5. Other companies run by individuals are extremely risky, and their main business is to speculate in stocks and draw commissions. The methods of enterprise financial management include fund-raising management and investment management. Fund-raising operation refers to the financial behavior of enterprises to raise capital (gold) needed by enterprises economically and effectively through fund-raising channels and capital (gold) market according to the needs of production and operation, foreign investment and capital structure adjustment. Financing methods mainly include raising equity funds and raising creditor's rights funds. The purpose of fund-raising management is to meet the company's capital demand, reduce the cost of capital, increase the company's interests and reduce related risks. Investment management company is a new type of stock holding company, referred to as PIMC. Its main purpose is to provide other companies with some unfavorable factors such as strategic planning and capital introduction, so as to realize the revival of the company and embody the principle of win-win cooperation and competition.

Three stages of corporate finance:1900-1959 financing management stage; 1964— 1979 investment and financial management period; 1980— Up to now.

Personal and corporate finance can also be divided into nine sections: the first section is saving, the second section is buying insurance, the third section is buying guaranteed financial products, the fourth section is investing in stock futures, the fifth section is investing in real estate, the sixth section is investing in art collection, the seventh section is investing in corporate property rights, the eighth section is investing in brands, and the ninth section is investing in talents. Among them, the first to third paragraphs are the primary level of financial management, the sixth paragraph is the intermediate level, and more than seven paragraphs are the advanced level. People with some level can think that the first to third paragraphs are not "financial management" at all, and the fourth to sixth paragraphs are financial management, but it depends on whether it is for "investment". Buying a house and living by yourself is called "home ownership", not "investment". More than seven paragraphs are already "management", which is a capitalist's thing and is too far away from ordinary people.

Financial management is risky and investment needs to be cautious. In the face of financial management, we should be alert to financial management risks;

1, different product grades also have the risk of loss.

2. Wealth management products pursue high returns, but actual risks still exist.

3. Expected income is not actual income.

4. Read the investment contract in detail: when buying short-term wealth management products, you should not only ask about the product in detail, but also read the investment contract carefully, and the product income will be clearly stated in the contract.

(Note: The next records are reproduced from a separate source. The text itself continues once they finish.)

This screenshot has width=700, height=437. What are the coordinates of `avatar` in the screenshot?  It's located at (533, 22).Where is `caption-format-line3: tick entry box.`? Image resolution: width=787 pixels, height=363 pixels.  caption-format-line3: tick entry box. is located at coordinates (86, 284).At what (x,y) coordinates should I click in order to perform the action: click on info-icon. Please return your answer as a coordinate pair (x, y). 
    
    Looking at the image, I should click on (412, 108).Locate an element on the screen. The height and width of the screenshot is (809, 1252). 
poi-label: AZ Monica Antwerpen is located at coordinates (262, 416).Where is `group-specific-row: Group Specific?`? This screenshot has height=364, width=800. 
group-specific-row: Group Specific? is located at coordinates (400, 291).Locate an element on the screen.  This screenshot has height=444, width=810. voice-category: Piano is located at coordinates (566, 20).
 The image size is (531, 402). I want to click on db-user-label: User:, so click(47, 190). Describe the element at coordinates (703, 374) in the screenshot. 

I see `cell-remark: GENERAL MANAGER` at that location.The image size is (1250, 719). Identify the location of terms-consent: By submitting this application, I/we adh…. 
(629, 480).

Before entering the investment plan, it is suggested to pay attention to the following three issues:

1. Clear objectives

Carefully understand your current economic situation, including income level, controllable expenditure range, short-term (1-2 years), medium-term (3-5 years) or long-term (more than 5 years) what you want to see, and set a goal according to the conditions that can be judged. And once the goal is set, don't change it.

2. Clear the risk bottom line

Any investment is risky. What degree of loss are you willing to accept when you encounter disadvantages? This goal is defined to make decisive decisions when dealing with sudden risks.

Learn and cultivate interest.

The more you know about the projects you invest in, the better. Pay more attention to financial news, listen to expert opinions, learn to judge information and other people's opinions, and make choices according to your own situation. Don't follow the trend, it's dangerous to follow the trend.